がら空きになっている彼女の背中目掛け、私は拳を下方から突き上げる様に叩き込んだ。


命名:昇竜拳


骨の砕ける感触が手に伝わって来る。

私の勝ち――だはぁっ!?


突如私の顔面に衝撃が走り、吹き飛ばされた。

彼女は私の昇竜拳で背骨をへし折られながらも、体を捻って私にエルボーを喰らわせて来たのだ。


冗談抜きで、化け物の様な対応としか言いようがない。

ひょっとして痛覚が無いんじゃなかろうかと、思わず疑ってしまう。


「ぐっ……うぅ……」


だがそんな事はなかった。

どうやら痛覚はちゃんと存在する様だ。

彼女はそのまま苦しみの表情で、脂汗を垂らしながらその場に膝をつく。

恐らくもう戦えないだろう


「いづぅ……」


一方私は吹っ飛んで転がされたが、無理な体勢からの一撃だったため歯が数本で済んだ。

いや済んだって言うには結構被害は大きいのだが、動けない程ではない。

私は痛みを堪えつつ立ち上がる。


「貴方の勝ちよ。
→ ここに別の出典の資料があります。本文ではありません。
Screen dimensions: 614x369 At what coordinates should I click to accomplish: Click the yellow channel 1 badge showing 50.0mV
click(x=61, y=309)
ミア」


声に振り返ると、お嬢様の方も終わっていた。

襲撃者は全部で12人。

内10人がミンチよりひでぇや状態になっている。


襲撃者の生き残りは髭を生やした黒衣の男と、赤毛の彼女だけだった。

お嬢様が止めを指さずに生かしているという事は、恐らく髭の男がこいつらのリーダーなのだろう。


「さあ、雇い主と貴方達の事を教えて貰いましょうか」


お嬢様の男に向ける笑顔が怖い。

彼女は悪人には容赦が一切ないのだ。


なむさん。

少しでも楽に死ねるよう、私は男の冥福を祈るのだった。